Job Title: Director - Infrastructure & Cloud Operations
About the Role We’re seeking a highly skilled and visionary Director of Infrastructure & Cloud Operations to lead the strategy, design, and execution of our global Cloud and SaaS operations. You’ll own the availability, scalability, performance, and security of our platform, working closely with product, engineering, security, and customer success teams to drive operational excellence at scale. This is a senior leadership role requiring deep technical expertise, strong strategic thinking, and a proven track record of building and running world-class Cloud/SaaS environments.
Key Responsibilities
- Lead the strategy, design, and implementation of scalable, secure, and highly available Cloud/SaaS infrastructure.

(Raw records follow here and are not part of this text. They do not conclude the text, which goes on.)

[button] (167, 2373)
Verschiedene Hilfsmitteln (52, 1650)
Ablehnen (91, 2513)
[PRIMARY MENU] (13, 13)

- Manage and mentor a global team of Cloud and SRE engineers to deliver operational excellence.
- Oversee deployment, monitoring, incident response, and ongoing performance optimization.
- Own platform performance and availability reporting (SLAs, KPIs, SLOs).
- Define and implement best practices, standards, and governance for infrastructure and operations.
- Drive continuous improvement in reliability, cost efficiency, and security posture.
- Build and manage 24x7 NOC and on-call operations.
- Identify and mitigate risks, ensuring platform resilience and business continuity.
- Partner with stakeholders across the organization to communicate status, share insights, and support growth.
- Develop and manage infrastructure budgets and resource allocations.
Skill & Experience
- 5+ years in a Director or above leadership role, managing mission-critical SaaS/Cloud environments (AWS, Azure, etc.).
- 5+ years of hands-on experience in 24x7x365 Cloud Operations.
- Proven success designing and implementing highly available, scalable, and secure Cloud solutions.
- Expertise in Infrastructure as Code (IaC) tools: Terraform, Ansible, Chef.
- Strong knowledge of DevOps principles, CI/CD pipelines, containerization, and Kubernetes.
- Proficiency with monitoring, observability, and analytics tools (Prometheus, ELK, Dynatrace, New Relic, AppDynamics, Datadog, etc.).
- Experience managing global on-call and NOC operations (PagerDuty or similar).
- Strong understanding of cloud security principles and best practices.
- Exceptional leadership and people management skills, with a track record of building high performing teams.
- Excellent communication and stakeholder management abilities.